I've a problem with my .htaccess file. I want to redirect no-www to www and HTTP to HTTPS.
I've tried these files but they don't work...
RewriteEngine On
RewriteCond %{HTTP_HOST} ^www.example.com$
RewriteRule ^(.*) http://www.example.com/$1 [QSA,L,R=301]
RewriteCond %{HTTPS} off
RewriteRule ^ https://%{HTTP_HOST}%{REQUEST_URI} [QSA,R=301,L]
And
RewriteEngine On
RewriteCond %{HTTPS} off
RewriteRule ^(.*)$ https://www.example.com/$1 [L,R=301]
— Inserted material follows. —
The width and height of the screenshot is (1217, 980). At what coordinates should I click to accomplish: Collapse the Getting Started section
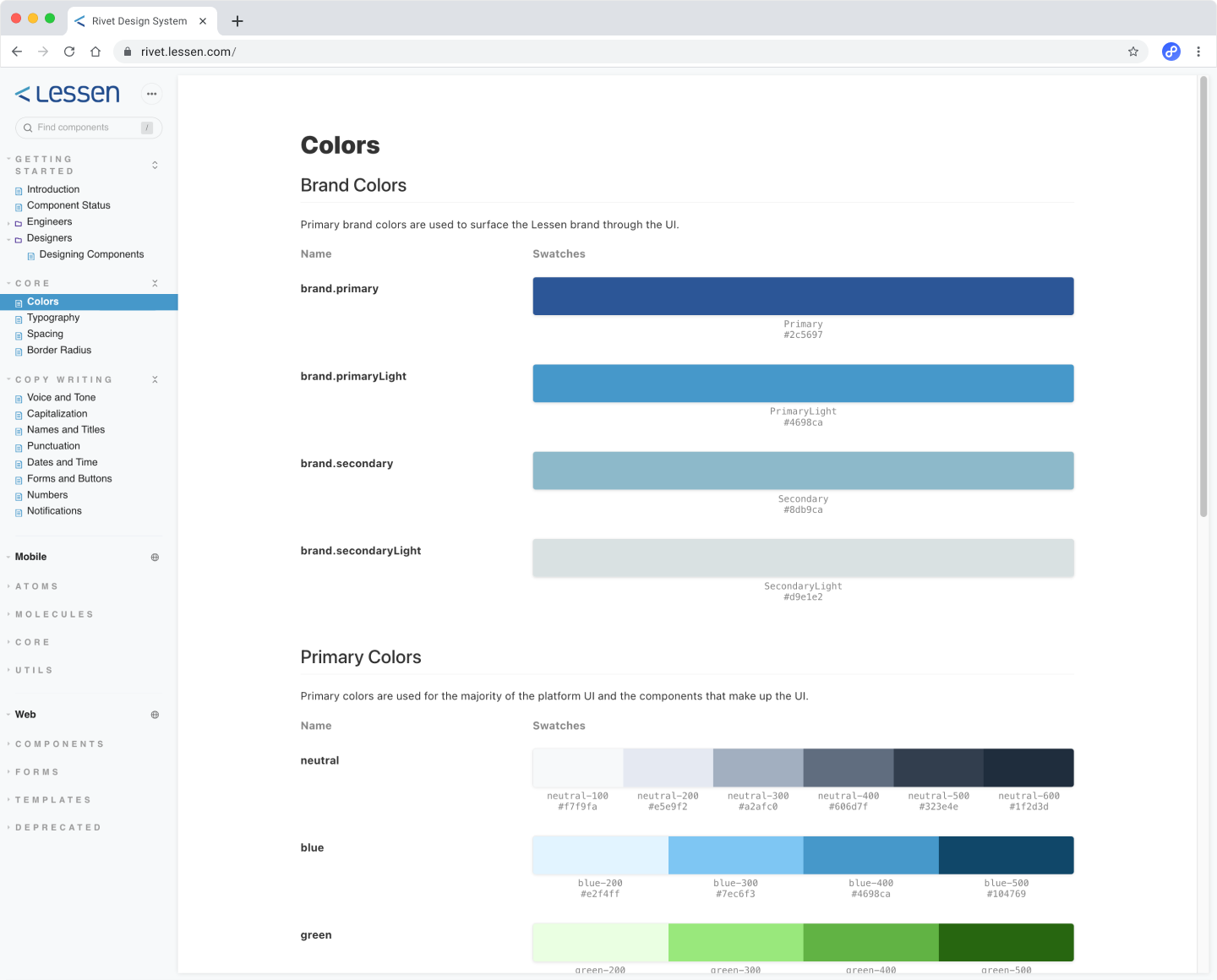(x=155, y=165)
RewriteCond %{HTTP_HOST} !^www\.
RewriteRule ^(.*)$ https://www.example.com/$1 [L,R=301]
Can you help me?
The initial problem was that .htaccess files were not enabled in the server config. After setting AllowOverride All in the server config to enable .htaccess files, this resulted in a redirect loop...
You are getting a redirect loop because the HTTPS server variable is reporting "off" when HTTPS is requested. This implies you have a front-end proxy that is handling the SSL connection, and this is confirmed by the fact that the X-Forwarded-Proto HTTP request header (that your application server is seeing) is set to "https". (The X-Forwarded-Proto header is set by the proxy server as the request passes through.)
This implies that the "private" connection between this proxy and your application server is over plain HTTP. But the connection between the proxy and the client is secured by HTTPS. This isn't necessarily a problem, however, it means you need to adjust your directives to check the X-Forwarded-Proto HTTP request header instead of the HTTPS server variable.
For example:
RewriteEngine On
RewriteCond %{HTTP:X-Forwarded-Proto} !https
RewriteRule ^(.*)$ https://www.example.com/$1 [R=301,L]
RewriteCond %{HTTP_HOST} !^www\.
RewriteRule ^(.*)$ https://www.example.com/$1 [R=301,L]
Make sure you clear your browser cache before testing. It is often preferable to test with 302 (temporary) redirects and only change to 301 (permanent) when you are sure it's working OK - to avoid caching issues.